**TASK TO COMPLETE:** When you reach the line in the listing below that contains "Task: Open the Region Type Set value", begin returning lines exactly as written, and stop after the line that contains "Click the Incoming CDC Changes chart title". Return no other lines.

**DATASET:**
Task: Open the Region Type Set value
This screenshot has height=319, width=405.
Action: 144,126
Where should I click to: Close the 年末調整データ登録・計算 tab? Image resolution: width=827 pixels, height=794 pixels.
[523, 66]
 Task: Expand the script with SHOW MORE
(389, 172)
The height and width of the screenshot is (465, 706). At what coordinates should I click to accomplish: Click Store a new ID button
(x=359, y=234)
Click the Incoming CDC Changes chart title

--

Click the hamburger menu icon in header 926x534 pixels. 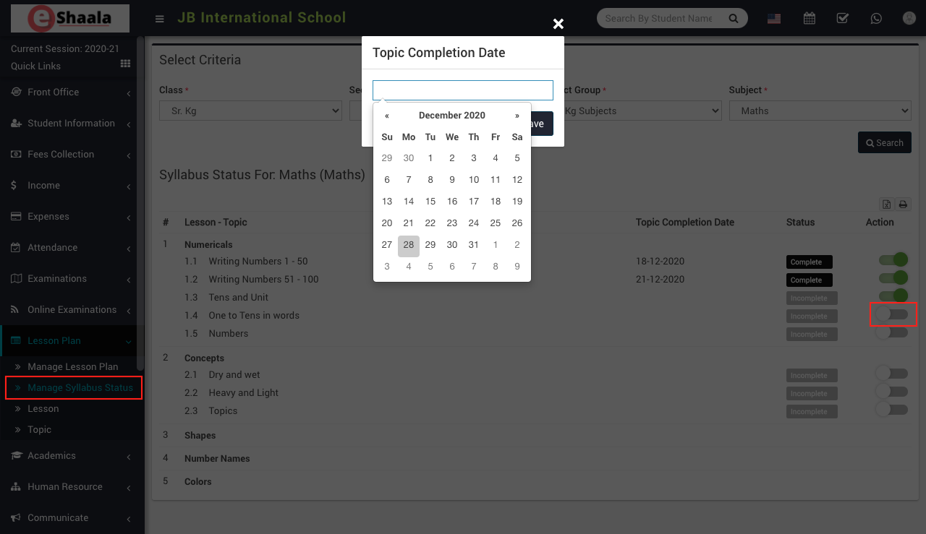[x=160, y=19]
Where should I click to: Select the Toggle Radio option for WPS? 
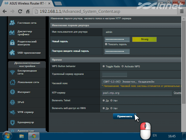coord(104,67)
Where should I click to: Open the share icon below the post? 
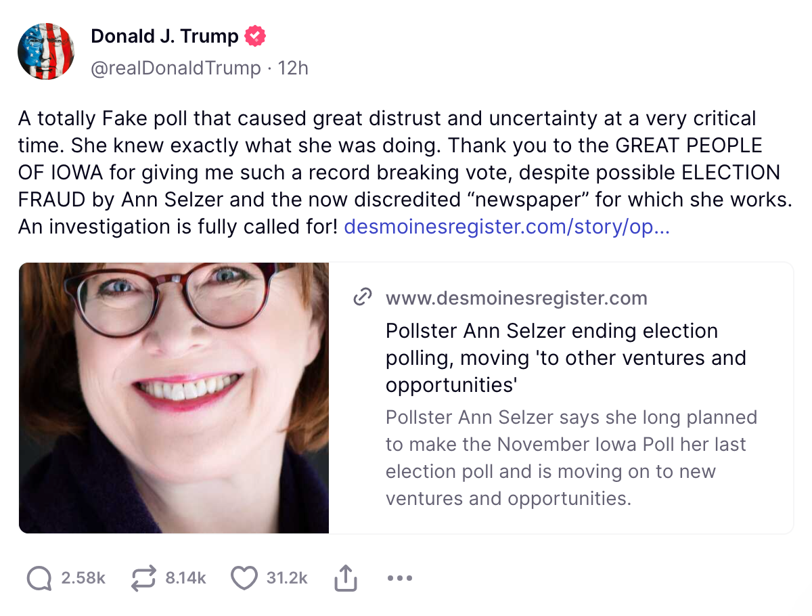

**TASK OUTPUT:**
Task: Open the Region Type Set value
This screenshot has height=319, width=405.
Action: 144,126
Where should I click to: Close the 年末調整データ登録・計算 tab? Image resolution: width=827 pixels, height=794 pixels.
[523, 66]
 Task: Expand the script with SHOW MORE
(389, 172)
The height and width of the screenshot is (465, 706). At what coordinates should I click to accomplish: Click Store a new ID button
(x=359, y=234)
Click the Incoming CDC Changes chart title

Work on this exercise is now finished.